This new landscape could cause managers to anxiously search for the new rule book, however, Executive Education Facilitator and Postgraduate Diploma in Business lecturer Jolyon Allen assures managers that many of the principles remain the same.

“Take something like performance management: you set some goals for your staff member; you monitor your staff member’s progress; you help them achieve those goals – I don’t think that process is going to change,” Allen says.

This doesn’t mean that the job of a manager of a team with members scattered across various locations remains the same – in fact while a few decades back a manager might be trying to focus their team on the job at hand, in a digital environment the manager becomes the “water-cooler”.

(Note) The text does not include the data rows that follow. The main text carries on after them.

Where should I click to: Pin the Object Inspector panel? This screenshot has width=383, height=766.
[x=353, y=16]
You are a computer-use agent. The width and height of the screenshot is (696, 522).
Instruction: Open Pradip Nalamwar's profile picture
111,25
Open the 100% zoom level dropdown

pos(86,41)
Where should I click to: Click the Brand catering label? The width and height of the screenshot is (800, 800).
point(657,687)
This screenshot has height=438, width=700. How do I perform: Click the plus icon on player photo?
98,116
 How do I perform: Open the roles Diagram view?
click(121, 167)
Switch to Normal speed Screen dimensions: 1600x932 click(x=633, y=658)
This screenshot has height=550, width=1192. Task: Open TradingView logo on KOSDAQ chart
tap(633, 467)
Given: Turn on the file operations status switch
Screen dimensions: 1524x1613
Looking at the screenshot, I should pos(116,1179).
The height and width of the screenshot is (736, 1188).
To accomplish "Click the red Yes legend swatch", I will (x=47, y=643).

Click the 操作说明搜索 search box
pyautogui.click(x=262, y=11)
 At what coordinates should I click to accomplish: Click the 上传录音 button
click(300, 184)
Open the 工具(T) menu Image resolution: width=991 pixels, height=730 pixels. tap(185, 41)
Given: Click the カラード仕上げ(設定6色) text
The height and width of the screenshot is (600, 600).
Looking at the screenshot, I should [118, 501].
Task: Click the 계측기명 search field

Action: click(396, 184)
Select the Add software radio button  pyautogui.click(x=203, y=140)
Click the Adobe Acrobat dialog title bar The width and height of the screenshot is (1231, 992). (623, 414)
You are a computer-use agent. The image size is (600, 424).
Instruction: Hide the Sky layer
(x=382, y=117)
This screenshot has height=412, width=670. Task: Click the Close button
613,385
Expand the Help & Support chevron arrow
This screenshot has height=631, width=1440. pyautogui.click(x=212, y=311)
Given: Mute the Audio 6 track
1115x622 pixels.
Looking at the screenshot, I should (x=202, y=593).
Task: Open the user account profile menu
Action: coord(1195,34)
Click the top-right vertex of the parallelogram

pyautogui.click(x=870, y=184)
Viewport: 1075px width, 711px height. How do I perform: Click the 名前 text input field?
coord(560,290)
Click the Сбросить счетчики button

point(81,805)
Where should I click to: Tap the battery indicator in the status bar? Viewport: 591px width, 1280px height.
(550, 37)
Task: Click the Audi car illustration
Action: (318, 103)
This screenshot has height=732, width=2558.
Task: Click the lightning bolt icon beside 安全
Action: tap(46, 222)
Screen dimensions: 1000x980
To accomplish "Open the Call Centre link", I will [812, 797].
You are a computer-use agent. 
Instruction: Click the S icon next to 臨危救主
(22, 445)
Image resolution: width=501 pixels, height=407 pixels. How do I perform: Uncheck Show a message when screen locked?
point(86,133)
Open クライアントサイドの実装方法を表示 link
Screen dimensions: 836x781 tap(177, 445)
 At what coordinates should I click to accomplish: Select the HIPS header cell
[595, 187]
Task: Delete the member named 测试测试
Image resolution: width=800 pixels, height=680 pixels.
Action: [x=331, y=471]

“If you have people working in different countries or time-zones you need to, ideally, do the big stuff but also more of the small communication stuff more frequently. ‘What was your weekend like?’ ‘How is the family?’ You have to spend a lot more time working on the small stuff to make them feel part of the team, because you don’t have the luxury of face-to-face contact,” Allen says.

Facilitating a sense of community, collaboration and team culture are not new. It has long been recognised as fundamental to good management, but this can be even more important in a virtual team as often team members are seconded to a project the expense of their regular day-to-day work, Allen explains.

The critical role of communication is no different in a virtual team. Working across time-zones with a diverse group of people makes an ability to understand and adapt to other cultures even more important.

Allen illustrates this through comparing the way people from different cultures operate in a business context. For example, “New Zealanders will frequently interrupt or talk over each other whereas other cultures are much politer. For instance, in Japan people wait for their turn to talk, are differential to senior or older staff and, are unlikely to say ‘no’ directly.

Despite the disruption in the tools and technology that people use to do their work and where in the globe they do it, Allen says the managers he sees still ask the same fundamental questions – which he navigates them through in his courses. These are:

  • How do I manage older people who are different e.g. older, younger, millennials?
  • How do I motivate people?
  • How do I get people to perform?
  • How do I get people to accept change?
  • What makes a good leader?
  • How do I create a productive team?